The Great of Kiev“Great Gate of Kiev”, oil on canvas, 24” x 30” (61 cm x 76 cm)


Together with “Baba Yaga” this painting is an illustration for a movement of the famous “Pictures at an Exhibition” (composed by Modest Musorgsky after seeing his friend Victor Hartmann’s art exhibition). My painting was inspired primarily by the work of the painter rather than the musician, although the music had played its part too. From Hartmann I took the idea of creating an architectural object isolated on an almost empty square. Golden colored beehive shaped cupolas resembling traditional helmets worn by the medieval warriors were also taken from the Hartman’s work.

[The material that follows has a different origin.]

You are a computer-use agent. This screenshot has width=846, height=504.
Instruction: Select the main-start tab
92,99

At that point I made a radical turn toward my own vision of the building that was actually an axis to which I started adding other details. As working on the picture I kept thinking about the city itself: it’s old glory and the calamities of more recent times. The flashes of old history were engulfing my imagination; old gold plated icons painted on the wood, the names of the rulers such as Vladimir the Great and Jaroslav the Wise (represented by their coats of arms), the Slavs, the Vikings and the Byzantines, balalaikas, the arches of the helmets superimposed to the smaller ones resembling the order of the famous babushki toys, archangel Michael as the patron and protector of the city, olive (?) branches on the towers, the bells …

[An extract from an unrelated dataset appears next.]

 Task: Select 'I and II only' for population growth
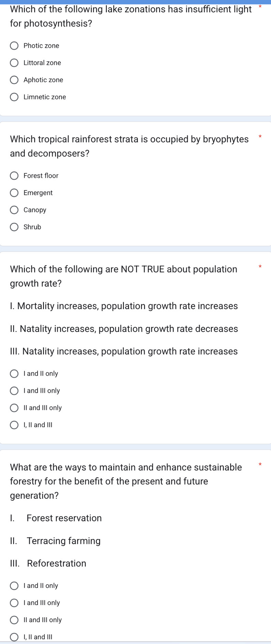14,373
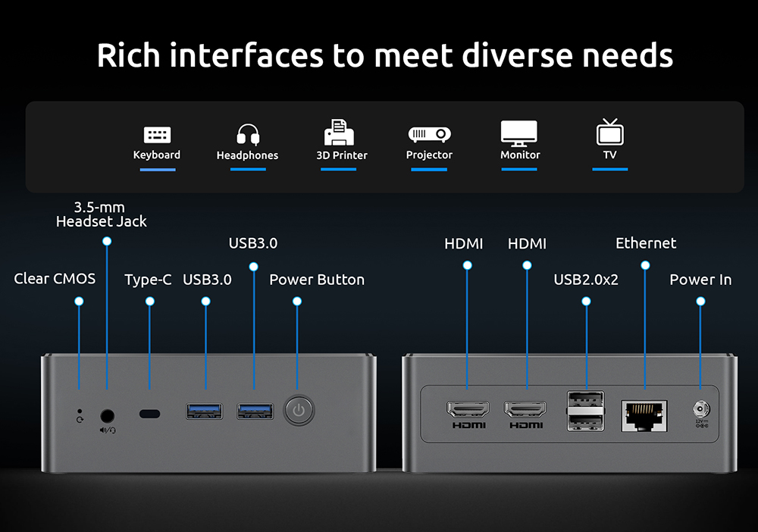The width and height of the screenshot is (758, 532).
Task: Click the Keyboard tab label text
Action: click(157, 155)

The painting took the form of an icon painted on wooden panel, scratched on the sides. I also decided to use the same colors as used in “Baba Yaga” – another challenge for me (and, possibly the viewer) – the primal triad of the purple, yellow and blue with the further addition the red, orange, green, brown and white (gray). The only color used in the first mentioned picture and not being used in the “Gate” was the pink color of the reflection of the banana-moon in the pond (There is an anecdotal non essential explanation for the exception).

The fact that Hartmann’s idea of the gate was never realized gave me the freedom to build my own building that never existed anywhere except on my canvas. To achieve that effect I decided to avoid the use of any existing architectural elements (beehive looking cupolas, the arches that never became gothic, umbrella- liked roofs (associated with that of Baba Yaga’s), etc combined with the magic of children’s picture books mixed with the realistic details spread all around. The purple color of the towers suggests that they are not from the real world.

Many of the details have rather complex meanings and symbolizing variety of things …

Finally, I wanted to make a statement about the recent events in the city and the area (suggested with the turbulent sky as the background –which patterns can also associate with the famous decorations of the Easter eggs from that part of the world). Despite of the use of many patriotic Ukarainian – Russian elements I was resolute not to have any political allusions, and rather than that I put all my hopes to the dancing couple who look like members of intellectual middle class symbolizing wisdom and humanism; their clothes’ colors match those of the city’s defender the archangel Michael and the towers’ bells and they dance on the chessboard looking empty square …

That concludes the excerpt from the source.